A Prefeitura de Estância Velha tomou conhecimento do fato há cerca de uma semana e diz que trabalha na solução do problema. “A Secretaria de Educação e Cultura (SEMEC) já está realizando o atendimento à família, que procurou o auxílio na última semana”, diz em nota.

Perigos reais
O professor da Universidade Feevale, Fernando Spilki, reforça os perigos existentes no contato com água de esgoto. “Os perigos são reais, além de doenças gastrointestinais causadas por vírus e bactérias, há também o risco de hepatite A, entre outros problemas”.

A transmissão da hepatite A é fecal-oral (contato de fezes com a boca). A doença tem grande relação com alimentos ou água inseguros, baixos níveis de saneamento básico e de higiene pessoal (OMS, 2019). Outras formas de transmissão são o contato pessoal próximo (intradomiciliares, pessoas em situação de rua ou entre crianças em creches), contato sexual (especialmente em homens que fazem sexo com homens -HSH).

A estabilidade do vírus da hepatite A (HAV) no meio ambiente e a grande quantidade de vírus presente nas fezes dos indivíduos infectados contribuem para a transmissão. Crianças podem manter a eliminação viral até 5 meses após a resolução clínica da doença. No Brasil e no mundo, há também relatos de casos e surtos que ocorrem em populações com prática sexual anal, que propicie o contato fecal-oral (sexo oral-anal) principalmente.

Efeitos podem ser físicos e psicológicos, aponta especialista

O psiquiatra e professor do curso de Medicina da Universidade Feevale, Ricardo Lugon Arantes explica que situações de vulnerabilidade social, como falta de saneamento e casos de problemas familiares fazem mal para todas as crianças, com ou sem deficiências, não restritas as que tenham autismo. “Não há uma especificidade de que as crianças autistas sejam mais afetadas do que outra criança, com outro tipo de deficiência.

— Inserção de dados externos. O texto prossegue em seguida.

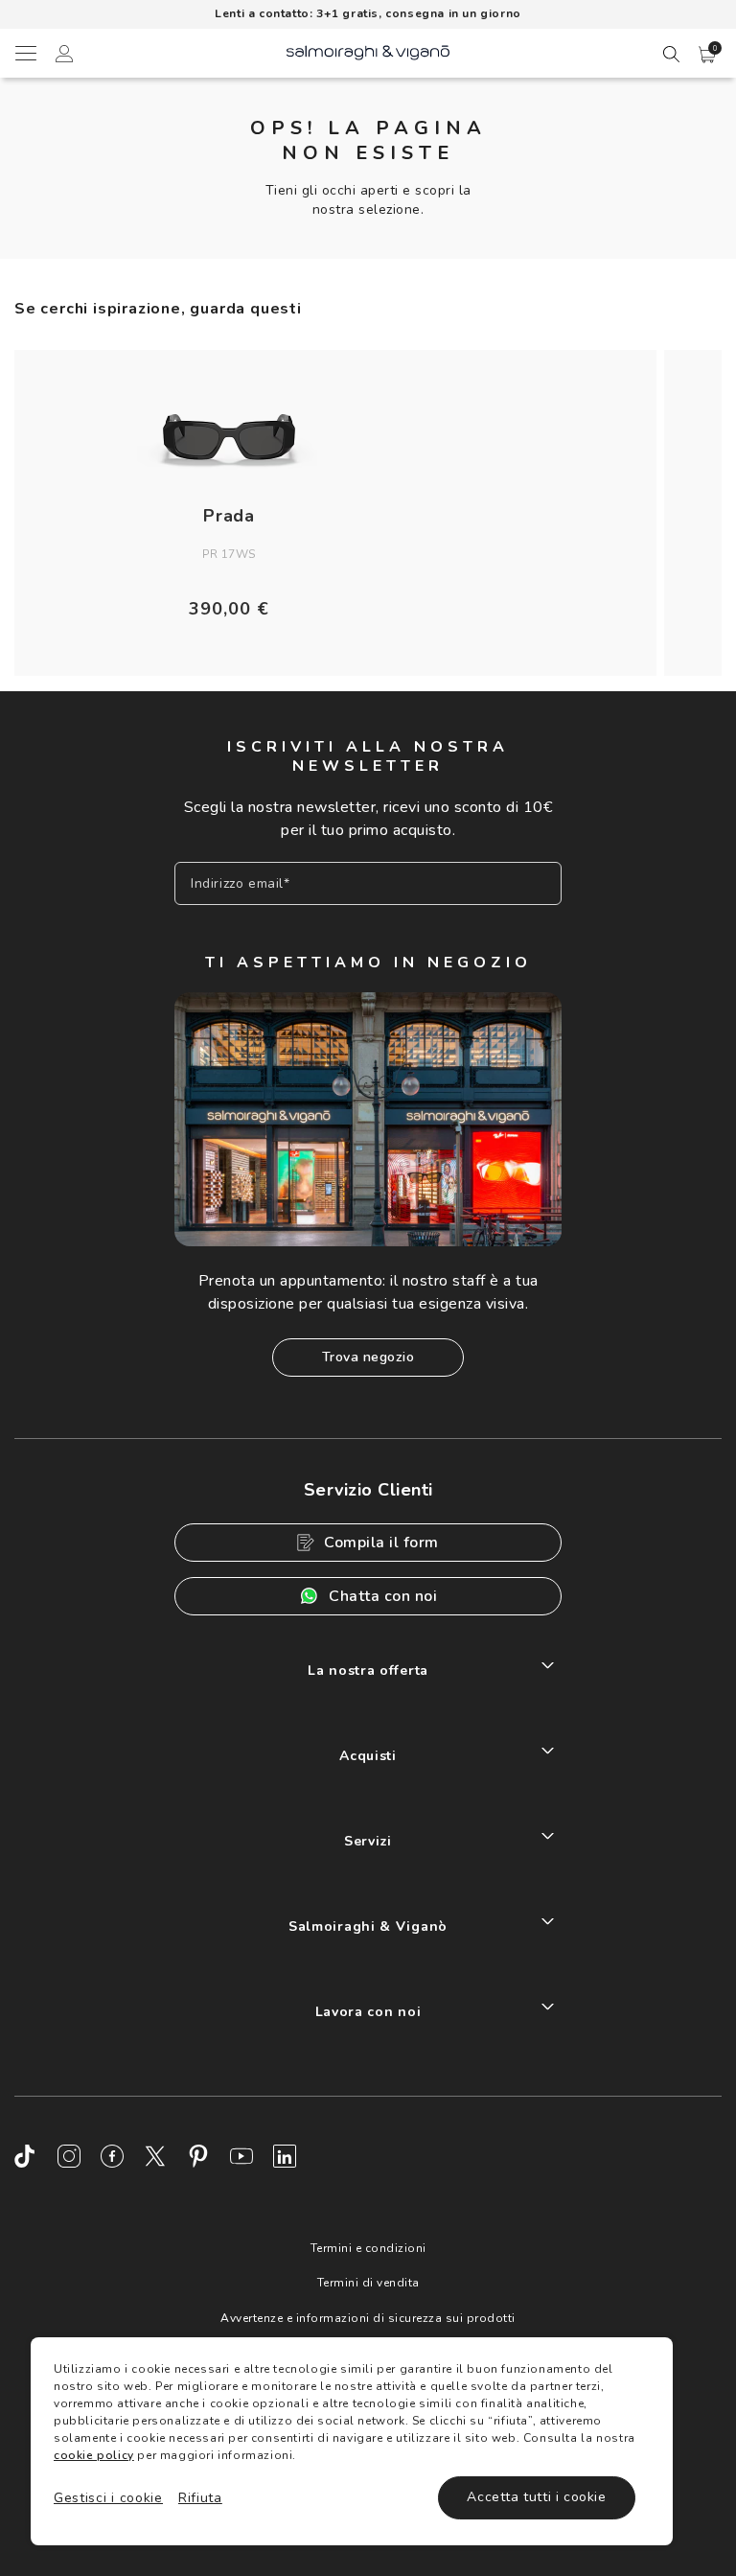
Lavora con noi (368, 2012)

Violência é catastrófico para todas elas. Com deficiência, o impacto pode ser ainda maior, pois a construção da rede de apoio e serviços, geralmente, é ainda mais difícil e as barreiras são ainda maiores”.

Especialista, defende a articulação da rede intersetorial que atende as crianças, como Conselho Tutelar, escola, e demais entidades voltadas a educação, assistência, saúde e proteção à criança.

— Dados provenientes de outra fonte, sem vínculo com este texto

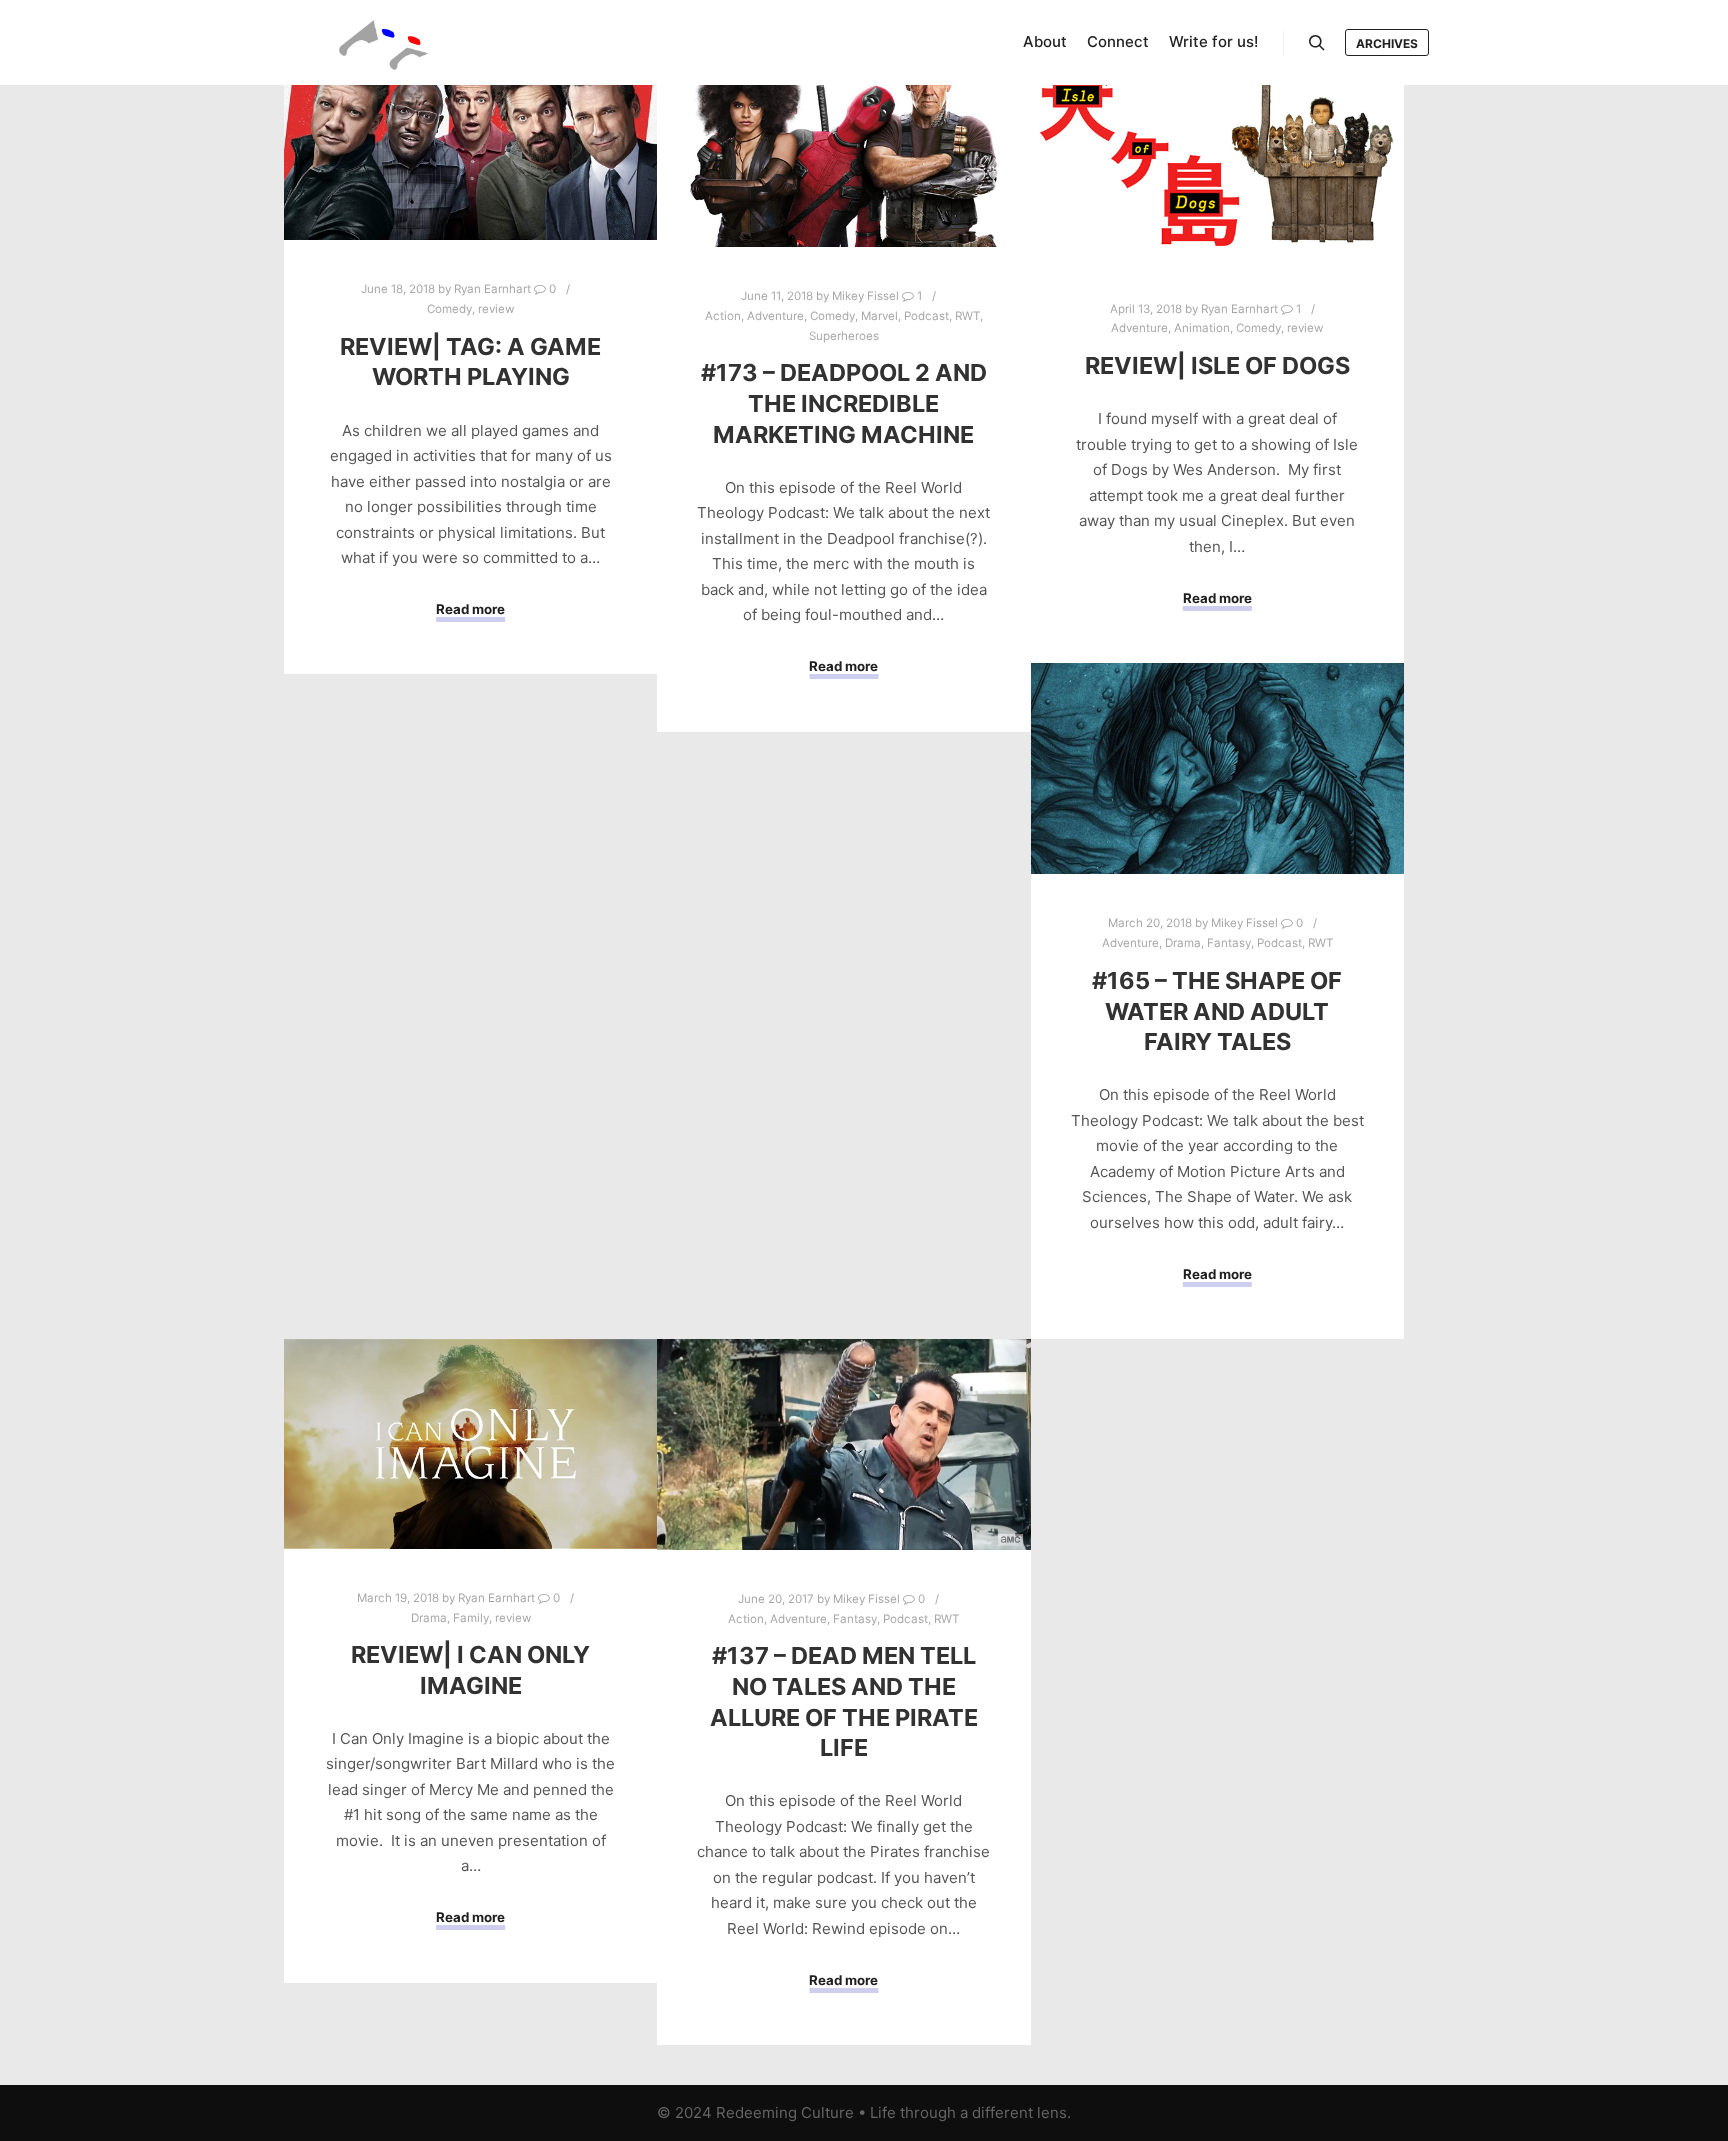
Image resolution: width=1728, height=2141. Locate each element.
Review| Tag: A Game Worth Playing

Arantes ainda ressalta que os efeitos de uma vivência em meio a ambientes hostis, com pouco saneamento, por exemplo, e violência, podem ter consequência inclusive nas memórias afetivas e na biologia do corpo. “Ela poderá ter a liberação de hormônios do estresse, afetando o funcionamento cardiovascular. Além disso, pode impactar o crescimento, o desenvolvimento, a memorização e as relações interpessoais”, explica.

Especialista também alerta para negligência do Estado, ao não oferecer moradias dignas: “quando a gente reconhece que tem espaço de ocupação ilegal e não oferece atendimento e possibilidades, lembrando que temos sistemas universais de saúde e educação, isso também é uma forma de violência, só que na dimensão coletiva”.